O que produzir - Escreva a continuação do texto sobre o Movimento Espírita, começando logo após a última frase apresentada.

Silvio Seno Chibeni
O Espiritismo representa um
patrimônio intelectual de alto valor. Comprova, por meio de suas investigações
científicas, a natureza espiritual e imortal do ser humano e as leis que
regulam sua evolução. Elaborado filosoficamente, esse conhecimento possibilita
a fundamentação de um corpo de princípios morais capazes de colocar o homem no
caminho seguro de sua felicidade. Um exame do Movimento Espírita atual revela,
no entanto, que ainda falta muito para que a atuação espírita reflita, de forma
mais fiel e completa, a nobreza do Espiritismo.
Os objetivos do Movimento –
estudo, desenvolvimento, divulgação e vivência do Espiritismo – encontram-se
parcialmente comprometidos por aberrações da prática espírita, propagação de
teses incompatíveis com os fundamentos teóricos do Espiritismo, divulgação de
material de má qualidade, assim como pelas polêmicas irracionais, pelos ataques
a pessoas e instituições, e, de um modo geral, por comportamentos
anti-fraternos entre os próprios espíritas.
Nós, espíritas, precisamos fazer
uma reflexão isenta, madura e aprofundada sobre essa situação, contribuindo
para que o Movimento se torne verdadeiramente digno do Espiritismo. Apresentamos
em seguida algumas sugestões preliminares para direcionar essa reflexão.
Aspectos Intelectuais:
Preservação do núcleo teórico espírita. O Espiritismo, como toda disciplina científica, tem
um núcleo de princípios teóricos básicos que fornece os elementos essenciais
para a explicação dos fenômenos de que a teoria trata. Esse núcleo foi
estabelecido por Allan Kardec. É em torno desse núcleo que o natural
desenvolvimento da teoria deve realizar-se, por complementações e ajustes na
parte menos central da malha teórica.
Estudar, divulgar e
priorizar as obras básicas de Allan Kardec, eis nossa diretriz metodológica
central.

Dados fornecidos -
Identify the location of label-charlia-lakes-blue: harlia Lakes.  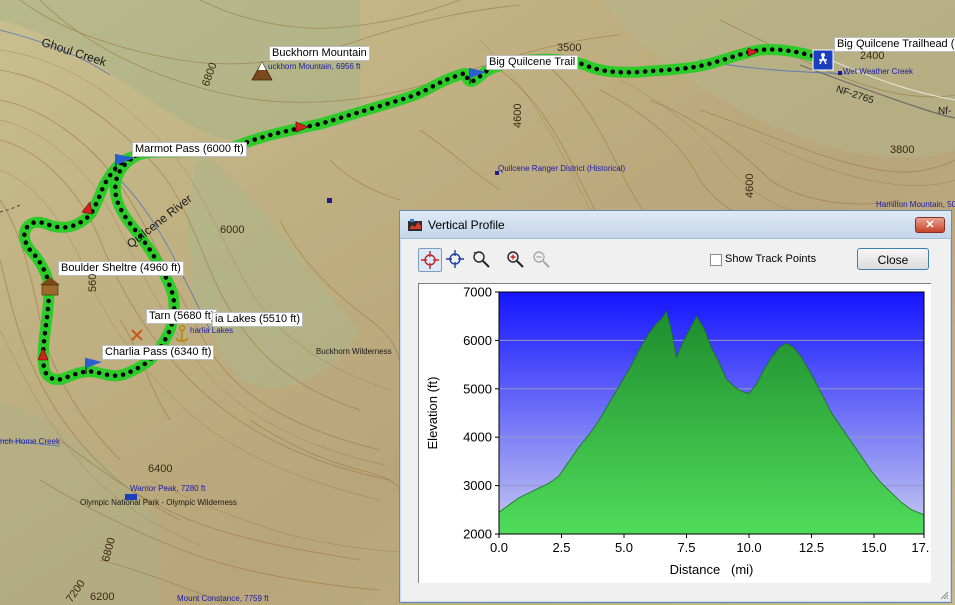
(212, 330).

Resposta ao exercício -
Tolerância intelectual. Por definição, o espírita é alguém que, recorrendo à
evidência racional e experimental fornecidas pelo Espiritismo, já se convenceu
acerca da verdade dos aludidos princípios básicos. No entanto, à semelhança do
que ocorre com as disciplinas acadêmicas, o Espiritismo tem áreas de fronteira,
onde estão se dando os desenvolvimentos teóricos.
Nessas áreas há,
naturalmente, questões ainda não resolvidas, que aguardam o concurso do tempo e
dos esforços de pesquisa para o seu esclarecimento. Faz parte essencial de toda
atividade de pesquisa, tanto na ciência como na filosofia, a pluralidade de vistas
acerca dessas questões em aberto. Sem tolerância intelectual, a criatividade
científica e filosófica ficaria impedida de contribuir para o avanço das
disciplinas. No meio espírita, há que se cultivar essa tolerância,
aprendendo-se a conviver pacífica e construtivamente com opiniões divergentes
acerca de problemas teóricos periféricos. O direito ao livre exame deve ser respeitado
sempre.
Prudência intelectual. Por outro lado, as pesquisas nas áreas de fronteira devem
ser conduzidas com grande prudência e equilíbrio, a exemplo do que fez Kardec,
a fim de que o desenvolvimento teórico assente em bases seguras. Muitas das
questões debatidas no Movimento revelam-se, à luz de análises filosóficas
rigorosas, serem questões mal formuladas, que não são, portanto, passíveis de
solução. Quanto às genuínas, seu esclarecimento é importante, porém não
apressado. Temos de ser pacientes intelectualmente, e não apenas em nossa vida
comum. O máximo cuidado deve ser exercido para se separar aquilo que já possui evidência
cabal daquilo que constitui mera especulação ou opinião pessoal. A exemplo dos
fundadores de nossa tradição intelectual, os filósofos gregos da Antiguidade,
devemos isentar nossas investigações de qualquer interesse pessoal; o único
interesse legítimo deve ser a busca da verdade como um fim em si.
Aspectos Morais:
Fraternidade.
Nenhum espírita poderia, sob pena de agir de forma incompatível com seu
conhecimento, resvalar para o campo da ironia, da indiferença, da
discriminação, e muito menos da inveja, do ciúme, da rudeza e da calúnia contra
quem quer que seja, e especialmente contra companheiros de ideal espírita. A
necessidade de uma elevação no padrão comportamental espírita é imperiosa e
urgente, para que o valioso patrimônio intelectual de que somos guardiães não
seja dilapidado.
Embora a correção de nossos
velhos hábitos não seja tarefa fácil, a abstenção de agir com animosidade e
desamor relativamente aos espíritas que não pensam exatamente como nós está ao
alcance de todos, com um pouco de reflexão e esforço. Fraternidade já! Paz no
Movimento Espírita!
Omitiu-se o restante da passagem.